[Start of Attachment]

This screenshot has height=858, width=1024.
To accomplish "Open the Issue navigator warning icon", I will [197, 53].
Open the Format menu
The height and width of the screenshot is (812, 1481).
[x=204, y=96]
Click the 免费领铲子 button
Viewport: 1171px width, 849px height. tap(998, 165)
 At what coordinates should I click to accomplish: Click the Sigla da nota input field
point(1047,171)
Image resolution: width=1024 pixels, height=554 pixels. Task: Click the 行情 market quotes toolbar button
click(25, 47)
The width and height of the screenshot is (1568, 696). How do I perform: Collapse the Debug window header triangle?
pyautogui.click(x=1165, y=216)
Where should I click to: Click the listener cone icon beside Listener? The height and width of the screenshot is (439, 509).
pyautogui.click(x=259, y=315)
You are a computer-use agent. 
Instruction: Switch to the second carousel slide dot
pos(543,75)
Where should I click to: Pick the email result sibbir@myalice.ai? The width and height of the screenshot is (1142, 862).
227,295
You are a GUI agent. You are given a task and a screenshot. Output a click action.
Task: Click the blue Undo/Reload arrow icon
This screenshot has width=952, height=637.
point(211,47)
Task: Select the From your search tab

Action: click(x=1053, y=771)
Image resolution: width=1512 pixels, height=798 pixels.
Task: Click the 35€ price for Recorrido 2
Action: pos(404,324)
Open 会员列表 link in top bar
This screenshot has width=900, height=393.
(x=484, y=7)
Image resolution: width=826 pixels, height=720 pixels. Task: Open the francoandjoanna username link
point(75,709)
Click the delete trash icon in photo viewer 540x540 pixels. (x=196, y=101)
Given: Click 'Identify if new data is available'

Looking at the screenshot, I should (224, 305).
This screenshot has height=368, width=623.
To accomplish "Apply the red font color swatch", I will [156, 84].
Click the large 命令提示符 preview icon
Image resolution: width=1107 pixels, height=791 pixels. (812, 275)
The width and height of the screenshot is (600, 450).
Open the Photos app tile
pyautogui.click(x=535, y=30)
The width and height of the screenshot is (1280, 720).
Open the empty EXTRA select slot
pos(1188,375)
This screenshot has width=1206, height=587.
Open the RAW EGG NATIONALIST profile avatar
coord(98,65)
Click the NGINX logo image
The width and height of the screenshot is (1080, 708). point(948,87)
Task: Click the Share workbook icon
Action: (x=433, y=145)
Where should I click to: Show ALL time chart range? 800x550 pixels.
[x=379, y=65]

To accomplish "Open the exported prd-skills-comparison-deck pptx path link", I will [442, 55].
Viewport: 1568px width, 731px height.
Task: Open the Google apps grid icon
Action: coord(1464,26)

[End of Attachment]

WHAT IS REQUIRED: Could you show every line of the material that includes the string "agent"?

TASK ANSWER:
You are a computer-use agent. 
You are a GUI agent. You are given a task and a screenshot. Output a click action.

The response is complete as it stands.